Test Results from another system:
Platform (bare metal, vSphere, Proxmox, etc)
- Ubuntu 20.04.6 LTS running in Windows 11 WSL2
CPU/RAM (4CPU x 4G RAM, etc)
- 12 CPU x 6G RAM
Speedtest results
----- speed test -----
Ping: 13.551 ms
Download: 233.55 Mbit/s
Upload: 65.60 Mbit/s
Geographic area that you're pulling from (State / City would be amazing to help track down bad routes)
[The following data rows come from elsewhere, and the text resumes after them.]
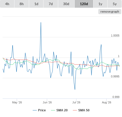Click the Jun '26 x-axis label
The height and width of the screenshot is (117, 122).
coord(47,102)
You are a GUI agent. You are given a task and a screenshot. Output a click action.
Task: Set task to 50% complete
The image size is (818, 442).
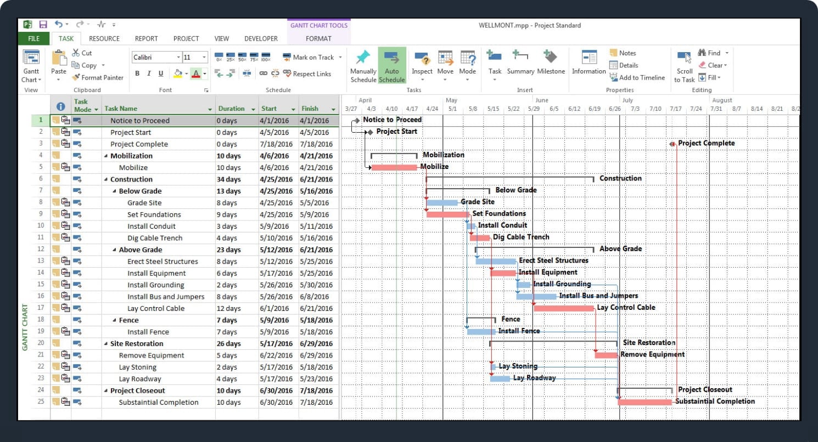(x=242, y=57)
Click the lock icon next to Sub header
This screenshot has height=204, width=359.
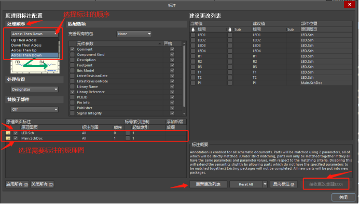(230, 30)
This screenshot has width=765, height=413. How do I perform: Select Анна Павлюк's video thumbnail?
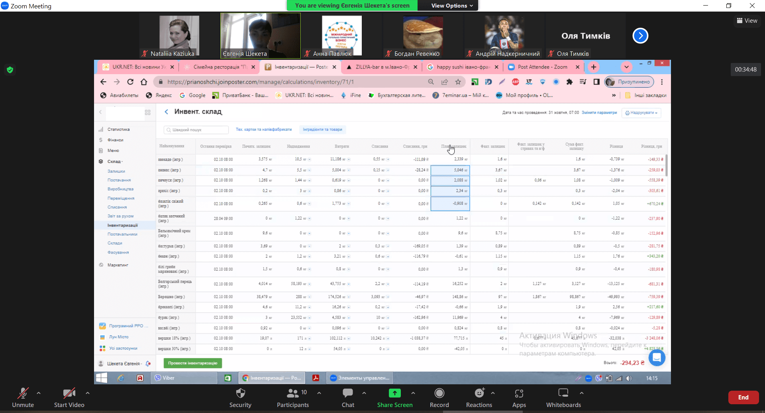[341, 36]
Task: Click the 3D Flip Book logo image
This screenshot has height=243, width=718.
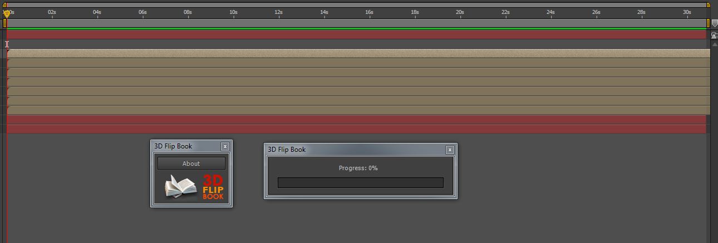Action: click(x=194, y=187)
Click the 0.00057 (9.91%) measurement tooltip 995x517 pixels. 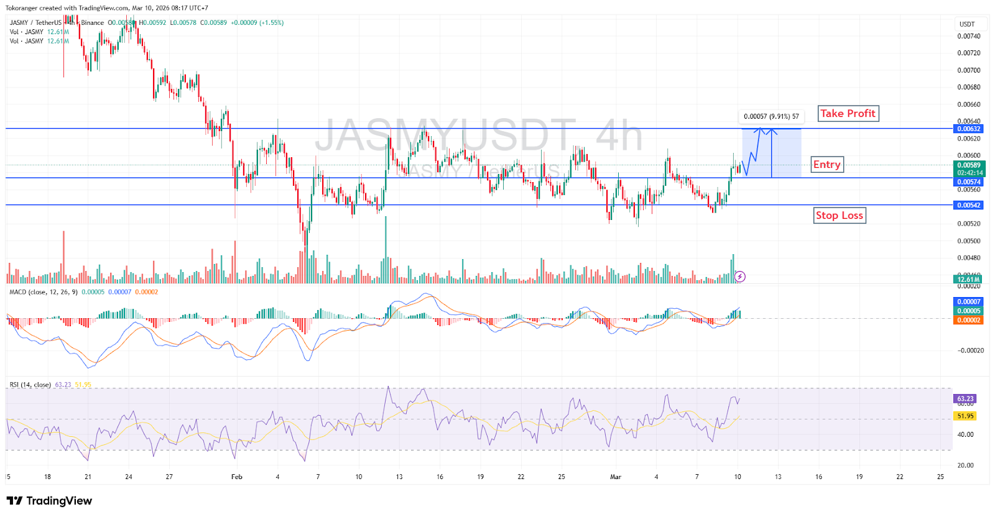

Houston, Texas (AT&T UVerse)
➜ ./test.sh
----- without product -----
hauler:
real 20m19.498s
user 0m57.803s
sys 0m34.921s
----- with product -----
hauler: with product without key
real 168m9.536s
user 9m53.409s
sys 3m30.358s
hauler: with product with key
real 199m53.807s
user 10m58.958s
sys 4m11.190s
Omaha NE. I was talking to you earlier in the day about minifying the manifest file. I'll try to run the script again tonight, I just ran it when I left without watching it.